CHAPTER II. A FRESH START.
CHAPTER III. 1867 - 1868. ALONE.
CHAPTER IV. 1868-1869. RECONSTRUCTION.
CHAPTER V. 1870. UNDER WAY.
CHAPTER VI. FRESH DIFFICULTIES - NEGRO TRAITS -ABDICATION.
CHAPTER VII. 1871, 1872, AND 1873. ABSENTEES - A NEW MASTER - WHITE LABOURERS - 'MASSA' - 'LITTLE MISSUS' - NORTHERN IDEAS - CHURCH WORK - GOOD-BYE.
CHAPTER VIII. 1877, 1878, 1879. OVER THE WATER.
ADDENDA.
CHAPTER I. CHAOS.
THE year after the war between the North and the South, I went to the South with my father to look after our property in Georgia and see what could be done with it.
The whole country had of course undergone a complete revolution. The changes that a four years' war must bring about in any country would alone have been enough to give a different aspect to everything; but at the South, besides the changes brought about by the war, our slaves had been freed; the white population was conquered, ruined, and disheartened, unable for the moment to see anything but ruin before as well as behind, too wedded to the fancied prosperity of the old system to believe in any possible success under the new. And even had the people desired to begin at once to rebuild their fortunes, it would have been in most cases impossible, for in many families the young men had perished in the war, and the old men, if not too old for the labour and effort it required to set the machinery of peace going again, were beggared, and had not even money enough to buy food for themselves and their families, let alone their negroes, to whom they now had to pay wages as well as feed them.
Besides this, the South was still treated as a conquered country. The white people were disfranchised, the local government in the hands of either military men or Northern adventurers, the latter of whom, with no desire to promote either the good of the country or people, but only to advance their own private ends, encouraged the negroes in all their foolish and extravagant ideas of freedom, set them against their old masters, filled their minds with false hopes, and pandered to their worst passions, in order to secure for themselves some political office which they hoped to obtain through the negro vote.
Into this state of things we came from the North, and I was often asked at the time, and have been since, to write some account of my own personal experience of the condition of the South immediately after the war, and during the following five years. But I never felt inclined to do so until now, when, in reading over a quantity of old letters written at the time, I find so much in them that is interesting, illustrative of the times and people, that I have determined to copy some of my accounts and descriptions, which may interest some persons now, and my children hereafter. Soon everything will be so changed, and the old traits of the negro slave have so entirely vanished, as to make stories about them sound like tales of a lost race; and also because even now, so little is really known of the state of things politically at the South.
The accounts which have been written from time to time have been written either by travellers, who with every desire to get at the truth, could but see things superficially, or by persons whose feelings were too strong either on one side or the other to be perfectly just in their representations. I copy my impressions of things as they struck me then, although in many cases later events proved how false these impressions were, and how often mistaken I was in the opinions I formed. Indeed, we very often found ourselves taking entirely opposite views of things from day to day, which will explain apparent inconsistencies and contradictions in my statements; but the new and unsettled condition of everything could not fail to produce this result, as well as the excited state we were all in.

■ **Directives**:
a. Answer these questions about the passage on the postwar South:
(i) What is the title of the chapter dated 1870?
(ii) In which state was the property the writer went to look after?
(iii) What did the writer read over before deciding to copy these accounts?
b. From the passage on the postwar South, copy word for word the part that opens with the words containing "CHAPTER III. 1867" and closes with "OVER THE WATER.".

■ **Given data**:
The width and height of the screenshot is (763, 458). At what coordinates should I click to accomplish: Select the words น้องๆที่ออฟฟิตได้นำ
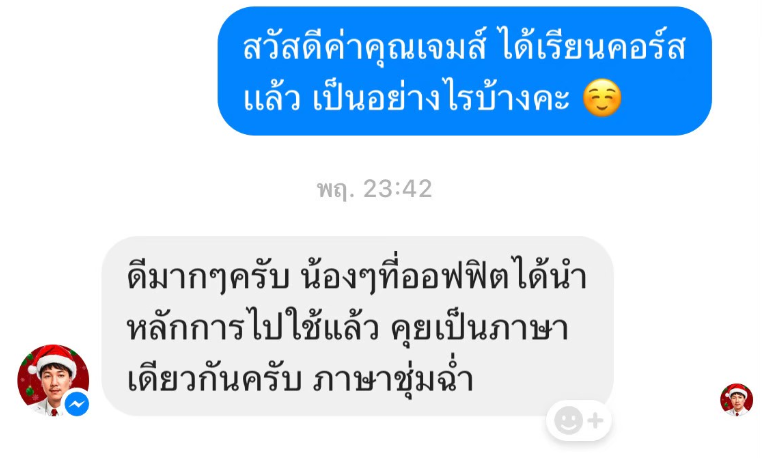444,275
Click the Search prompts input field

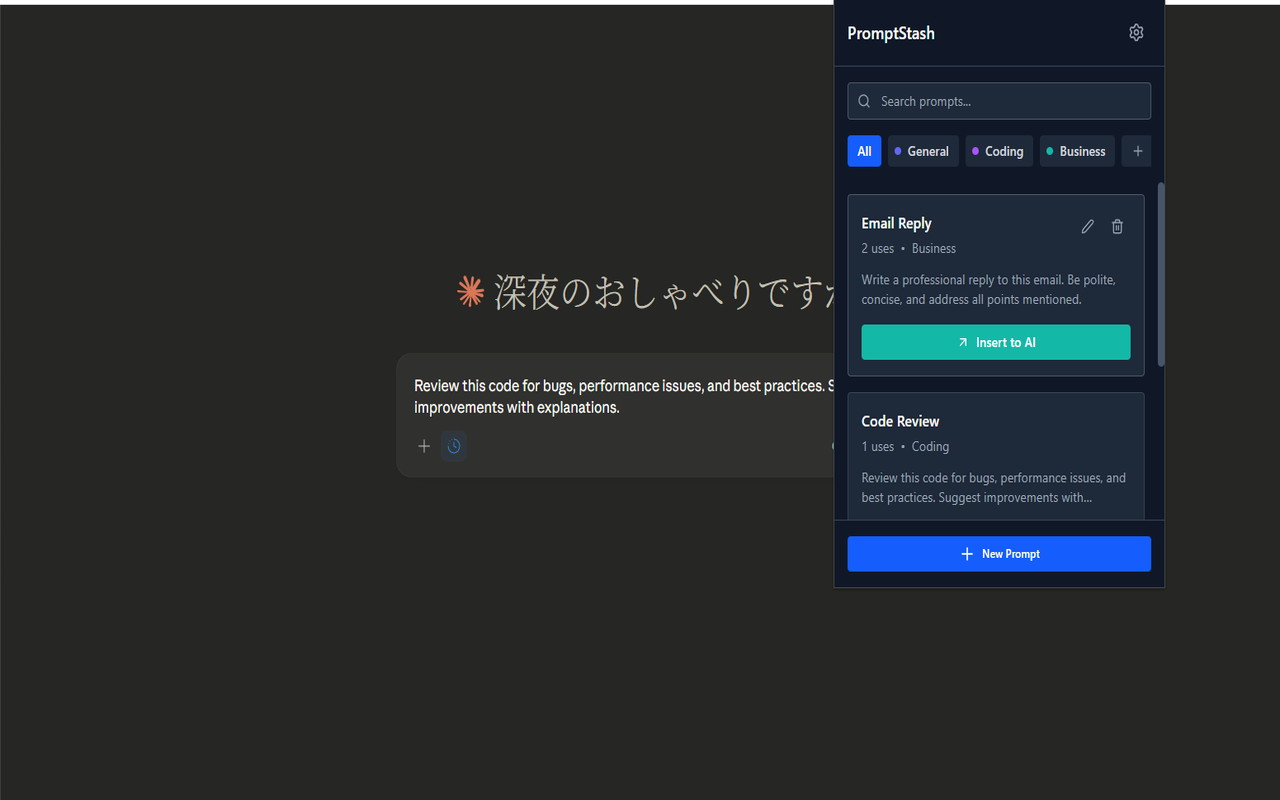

■ **Solutions by task**:
a.
(i) Under Way
(ii) Georgia
(iii) A quantity of old letters written at the time

b.
CHAPTER III. 1867 - 1868. ALONE.
CHAPTER IV. 1868-1869. RECONSTRUCTION.
CHAPTER V. 1870. UNDER WAY.
CHAPTER VI. FRESH DIFFICULTIES - NEGRO TRAITS -ABDICATION.
CHAPTER VII. 1871, 1872, AND 1873. ABSENTEES - A NEW MASTER - WHITE LABOURERS - 'MASSA' - 'LITTLE MISSUS' - NORTHERN IDEAS - CHURCH WORK - GOOD-BYE.
CHAPTER VIII. 1877, 1878, 1879. OVER THE WATER.